When considering Hollywood’s best record riflers, the directors with the greatest eye and ear for how to set music to screen in new and iconic leases of life, it’s tempting to default to Quentin Tarantino’s love for surfer rock or soul, Martin Scorsese’s repeated Rolling Stones deep dives, or Jim Jarmusch’s nose for punk and the counterculture, but no one handles pop with such enchanting love as surrealist titan David Lynch.

Be it Fats Waller’s church organ buried under Eraserhead‘s industrial growl, Mulholland Drive‘s chintzy cover of Linda Scott’s ‘I’ve Told Every Little Star’ as Tinseltown’s evil forces start to encroach, or Bobby Vinton’s easy listening rendition of ‘Blue Velvet’ inspiring its namesake psychosexual suburban thriller, Lynch would deploy songs to explore his unabashed love for Americana while daring to reveal its dark undercurrents.

While Lynch sought creative and thematic guidance from pop’s past, he keenly embraced the alternative underground and modern vanguard throughout his career. David Bowie, Nine Inch Nails, and Chromatics all strangely weaved into the Twin Peaks universe, and then there’s the music he crafted himself. Whether solo or with routine collaborators Angelo Badalamenti, Julee Cruise, and Chrystabell, Lynch illustrated his uncanny intersections between reality and our unconscious dreamscapes via all manner of genres from warped synthpop, factory blues, and avant-garde ambient.

Famously indifferent to storyboards, Lynch’s pre-production for any of his film and TV projects featured a collated set of songs that would lay the conceptual groundwork for the story he was telling. The Platters’ ‘My Prayer’, The Paris Sisters’ ‘I Love How You Love Me’, and Booker T & The MGs’ ‘Green Onions’ all compiled early when preparing for Twin Peaks‘ third season.
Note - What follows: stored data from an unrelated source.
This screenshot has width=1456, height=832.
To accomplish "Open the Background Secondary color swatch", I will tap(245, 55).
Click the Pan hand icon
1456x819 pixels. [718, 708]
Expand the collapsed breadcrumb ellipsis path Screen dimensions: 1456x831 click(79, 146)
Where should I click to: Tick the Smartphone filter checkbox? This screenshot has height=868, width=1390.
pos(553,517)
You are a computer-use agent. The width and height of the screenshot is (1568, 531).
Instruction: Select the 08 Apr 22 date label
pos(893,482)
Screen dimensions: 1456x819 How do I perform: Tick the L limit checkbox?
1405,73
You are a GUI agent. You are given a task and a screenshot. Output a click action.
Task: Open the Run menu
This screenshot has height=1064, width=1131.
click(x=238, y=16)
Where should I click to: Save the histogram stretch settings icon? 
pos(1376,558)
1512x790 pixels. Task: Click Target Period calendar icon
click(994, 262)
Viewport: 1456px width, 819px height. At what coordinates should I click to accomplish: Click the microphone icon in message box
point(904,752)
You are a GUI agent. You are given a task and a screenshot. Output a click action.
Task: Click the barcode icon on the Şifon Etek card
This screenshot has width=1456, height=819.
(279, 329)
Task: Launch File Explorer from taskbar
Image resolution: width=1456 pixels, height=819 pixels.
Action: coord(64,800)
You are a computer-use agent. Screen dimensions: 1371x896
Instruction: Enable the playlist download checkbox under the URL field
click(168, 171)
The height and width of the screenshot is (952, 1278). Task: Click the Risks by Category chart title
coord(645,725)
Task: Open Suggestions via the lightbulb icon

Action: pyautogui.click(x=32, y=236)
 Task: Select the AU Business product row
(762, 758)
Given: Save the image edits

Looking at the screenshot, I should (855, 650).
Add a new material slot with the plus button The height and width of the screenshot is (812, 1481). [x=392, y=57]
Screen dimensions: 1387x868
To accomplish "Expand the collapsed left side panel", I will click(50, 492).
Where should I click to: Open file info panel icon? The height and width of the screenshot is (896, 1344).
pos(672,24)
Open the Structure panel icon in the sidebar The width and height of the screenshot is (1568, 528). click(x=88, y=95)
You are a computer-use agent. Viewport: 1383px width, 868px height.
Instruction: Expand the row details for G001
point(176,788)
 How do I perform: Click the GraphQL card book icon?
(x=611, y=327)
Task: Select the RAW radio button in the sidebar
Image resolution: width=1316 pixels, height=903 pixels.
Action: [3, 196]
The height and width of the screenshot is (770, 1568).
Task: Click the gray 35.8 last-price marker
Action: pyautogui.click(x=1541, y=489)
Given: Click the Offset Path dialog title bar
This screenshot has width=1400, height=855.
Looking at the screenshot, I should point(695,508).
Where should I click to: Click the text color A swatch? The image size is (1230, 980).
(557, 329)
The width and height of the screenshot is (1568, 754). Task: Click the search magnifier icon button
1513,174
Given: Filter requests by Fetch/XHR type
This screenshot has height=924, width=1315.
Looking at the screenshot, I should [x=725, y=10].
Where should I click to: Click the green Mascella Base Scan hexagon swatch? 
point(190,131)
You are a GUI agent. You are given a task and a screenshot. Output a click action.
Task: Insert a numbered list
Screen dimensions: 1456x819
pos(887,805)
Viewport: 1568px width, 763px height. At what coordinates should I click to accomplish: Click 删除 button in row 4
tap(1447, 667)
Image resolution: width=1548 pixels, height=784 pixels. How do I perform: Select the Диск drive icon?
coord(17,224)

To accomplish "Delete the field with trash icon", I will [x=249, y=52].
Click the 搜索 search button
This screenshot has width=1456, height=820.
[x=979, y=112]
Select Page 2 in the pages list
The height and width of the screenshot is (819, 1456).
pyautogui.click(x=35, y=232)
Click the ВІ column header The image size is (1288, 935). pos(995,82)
However, one live performance of Stax soul singer Otis Redding’s ‘I’ve Been Loving You Too Long’ held a deep affection for the filmmaker, and it was selected for inclusion in the 2017 series revisit from the word go.

“It’s the version from the Monterey Pop Festival,” Lynch told Pitchfork. “There was Janis Joplin with Big Brother and the Holding Company doing ‘Ball and Chain’, Jimi Hendrix’s ‘Wild Thing’, and there was Otis Redding. When I hear those three things, it just drives me crazy how great they are. With Otis Redding, we reach this place in him, and I just couldn’t believe that version. It was so, so, so beautiful. So much feeling comes through that thing; it’s one of my all-time favourites. I just go nuts. I start crying like a baby when I hear that thing”.

Originally featured on ’65’s Otis Blue/Otis Redding Sings Soul, Redding takes his examination of ebbing love to greater heights of gospel power for his Monterey Pop Festival slot, the audience stirred into a frenzy over his soulful command and crackling energy on stage. It’s also bittersweet, Redding sadly dying in a plane crash six months later at only 26.

‘I’ve Been Loving You Too Long’s enduring power wasn’t made by Lynch, but rather, as with all the songs that haunt his work, offered a new dimension and depth of love and a latent mystical power that perhaps Redding hadn’t even considered.